- **Assigned task**:
Some lines below hold "Viewport". Pick them out and copy them.

[Stored data entries]
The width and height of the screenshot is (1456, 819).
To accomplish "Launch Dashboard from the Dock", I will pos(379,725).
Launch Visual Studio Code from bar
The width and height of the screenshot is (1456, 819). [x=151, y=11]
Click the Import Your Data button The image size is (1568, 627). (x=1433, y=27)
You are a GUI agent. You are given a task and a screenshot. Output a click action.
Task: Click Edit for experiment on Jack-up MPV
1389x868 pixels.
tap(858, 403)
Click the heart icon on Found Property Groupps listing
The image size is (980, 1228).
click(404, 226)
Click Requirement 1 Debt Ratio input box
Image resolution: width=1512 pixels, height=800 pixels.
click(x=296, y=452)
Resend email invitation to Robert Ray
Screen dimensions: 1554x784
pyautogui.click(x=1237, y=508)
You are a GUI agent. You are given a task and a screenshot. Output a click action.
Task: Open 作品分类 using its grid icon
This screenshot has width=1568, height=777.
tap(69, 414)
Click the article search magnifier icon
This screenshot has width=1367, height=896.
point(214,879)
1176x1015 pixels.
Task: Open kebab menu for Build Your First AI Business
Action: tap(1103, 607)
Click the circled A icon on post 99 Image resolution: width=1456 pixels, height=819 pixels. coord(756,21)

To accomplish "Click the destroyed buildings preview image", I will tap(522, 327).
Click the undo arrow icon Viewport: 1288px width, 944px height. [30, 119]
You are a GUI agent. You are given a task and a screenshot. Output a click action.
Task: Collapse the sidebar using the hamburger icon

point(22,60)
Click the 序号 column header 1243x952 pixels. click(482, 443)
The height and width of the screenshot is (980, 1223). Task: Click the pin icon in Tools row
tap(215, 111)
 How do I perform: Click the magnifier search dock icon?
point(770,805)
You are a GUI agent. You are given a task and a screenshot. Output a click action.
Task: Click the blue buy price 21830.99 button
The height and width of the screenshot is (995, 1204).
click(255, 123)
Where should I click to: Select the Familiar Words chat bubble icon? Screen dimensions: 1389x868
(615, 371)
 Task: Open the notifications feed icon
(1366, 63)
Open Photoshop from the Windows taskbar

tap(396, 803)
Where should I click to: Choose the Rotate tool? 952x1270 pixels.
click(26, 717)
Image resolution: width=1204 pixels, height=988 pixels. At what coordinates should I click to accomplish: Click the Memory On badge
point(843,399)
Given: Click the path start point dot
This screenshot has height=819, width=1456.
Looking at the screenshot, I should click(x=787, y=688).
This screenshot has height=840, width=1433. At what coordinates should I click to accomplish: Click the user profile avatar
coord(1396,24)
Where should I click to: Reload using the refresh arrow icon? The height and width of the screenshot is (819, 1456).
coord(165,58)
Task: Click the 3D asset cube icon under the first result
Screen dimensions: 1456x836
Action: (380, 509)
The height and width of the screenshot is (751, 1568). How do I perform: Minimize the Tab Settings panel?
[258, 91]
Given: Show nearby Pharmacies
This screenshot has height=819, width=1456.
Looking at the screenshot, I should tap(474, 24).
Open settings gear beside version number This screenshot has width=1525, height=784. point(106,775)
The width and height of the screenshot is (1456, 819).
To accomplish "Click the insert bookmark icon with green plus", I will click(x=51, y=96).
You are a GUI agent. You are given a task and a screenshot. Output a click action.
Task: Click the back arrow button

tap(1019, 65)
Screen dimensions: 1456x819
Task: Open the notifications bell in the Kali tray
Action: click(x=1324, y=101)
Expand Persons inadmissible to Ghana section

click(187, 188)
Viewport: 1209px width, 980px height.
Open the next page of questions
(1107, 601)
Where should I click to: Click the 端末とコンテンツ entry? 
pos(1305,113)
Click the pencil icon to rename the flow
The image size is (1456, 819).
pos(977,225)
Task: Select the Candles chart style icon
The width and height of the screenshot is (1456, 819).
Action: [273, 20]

- **Expected output**:
Click the undo arrow icon Viewport: 1288px width, 944px height. [30, 119]
Viewport: 1209px width, 980px height.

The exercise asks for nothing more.